* [YOUR OBJECTIVE]: Word for word, copy the line containing "At what coordinates" and every line after it in the records below, leaving pictures out.

* [INFORMATION SHOWN]:
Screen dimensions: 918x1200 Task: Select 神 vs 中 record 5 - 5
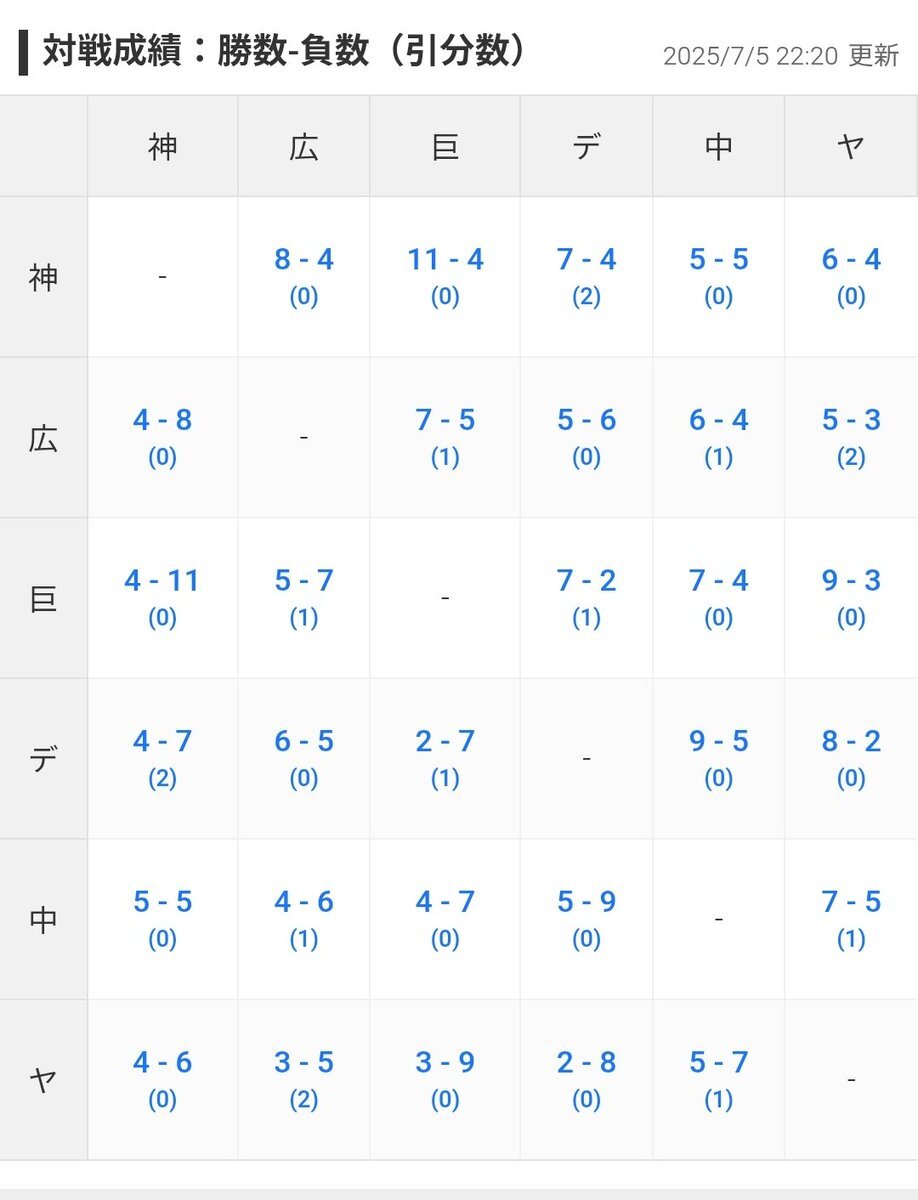(719, 260)
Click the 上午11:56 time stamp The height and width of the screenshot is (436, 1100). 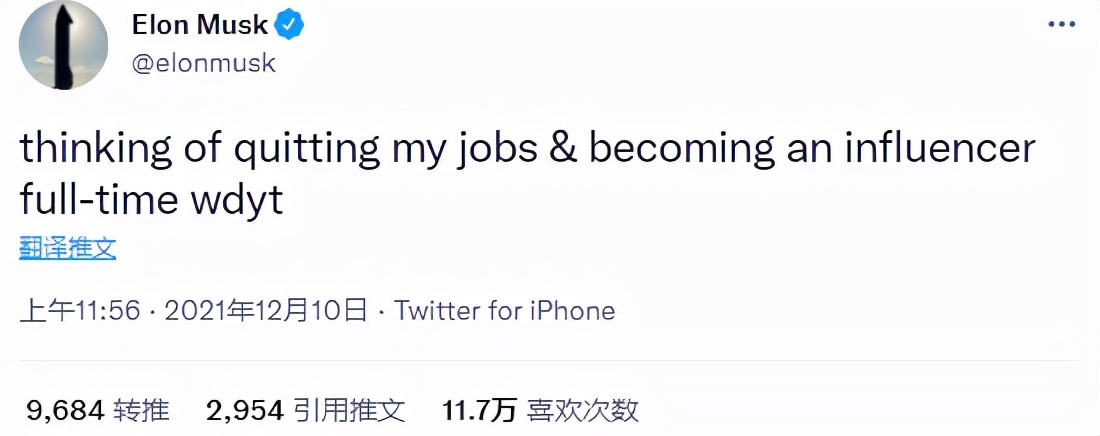click(x=79, y=311)
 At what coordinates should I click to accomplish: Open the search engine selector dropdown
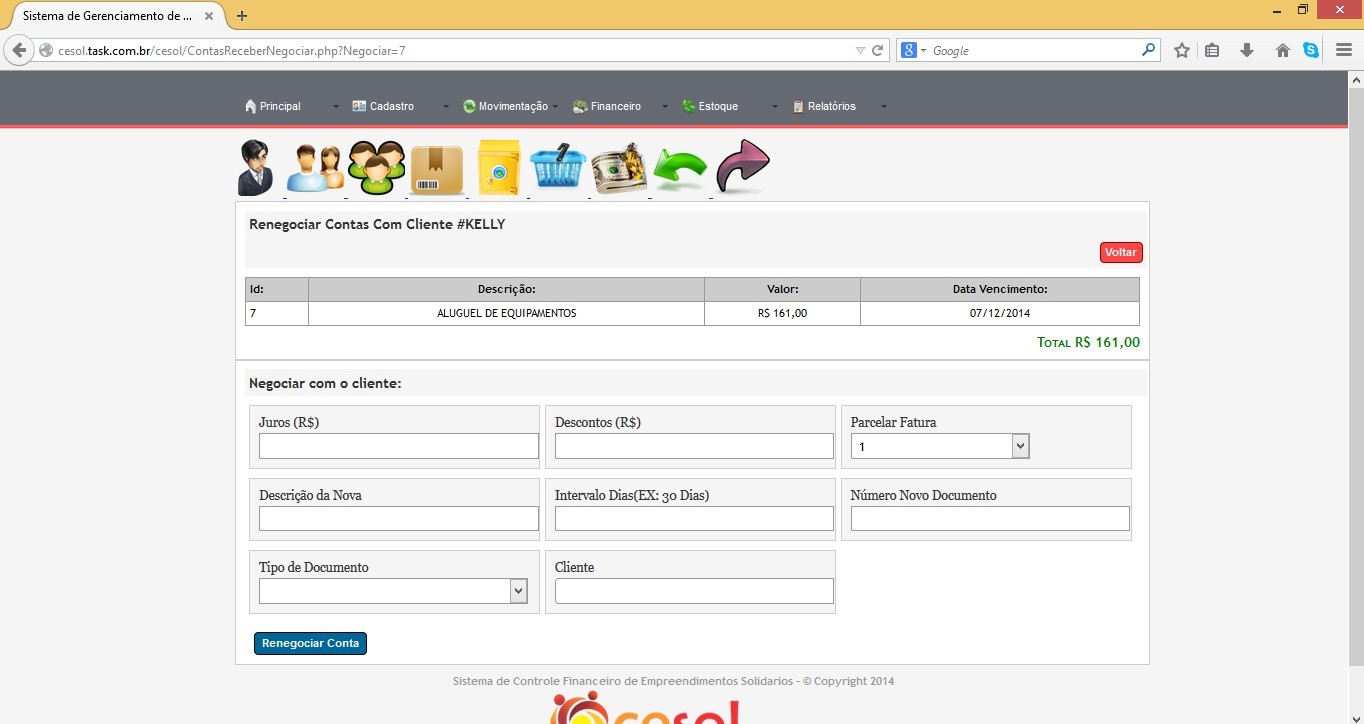[x=914, y=51]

* [RESPONSE AREA]:
 At what coordinates should I click to accomplish: Open the search engine selector dropdown
[x=914, y=51]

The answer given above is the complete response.